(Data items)
»»

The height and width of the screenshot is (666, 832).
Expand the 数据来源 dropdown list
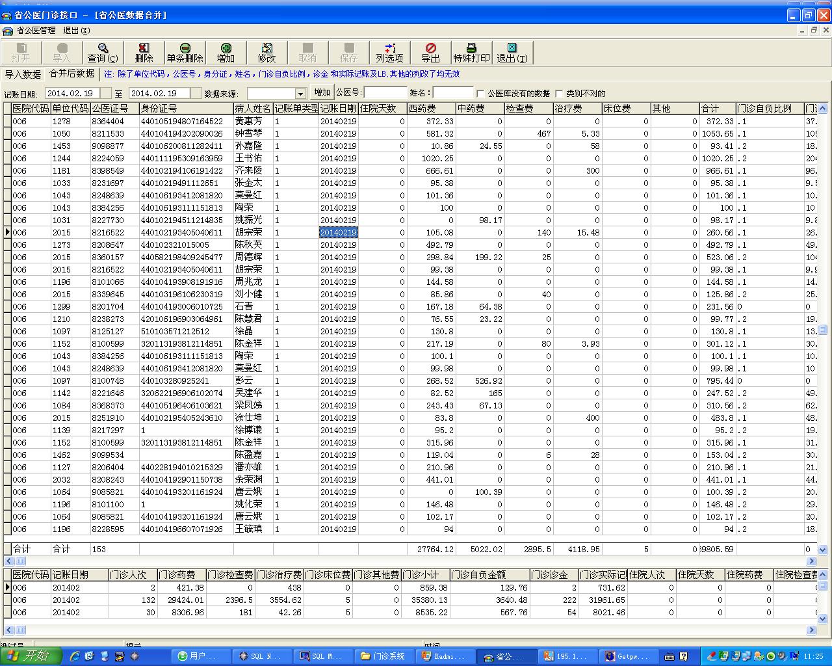tap(300, 94)
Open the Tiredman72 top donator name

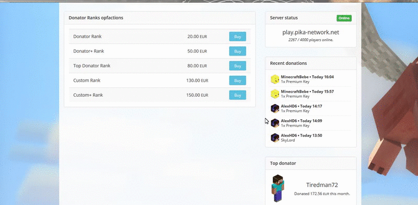point(322,185)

««

● TASK DETAILS
With the pictures excluded, retype the records above verbatim.

● ANSWER
The height and width of the screenshot is (666, 832).
Expand the 数据来源 dropdown list
tap(300, 94)
Open the Tiredman72 top donator name

point(322,185)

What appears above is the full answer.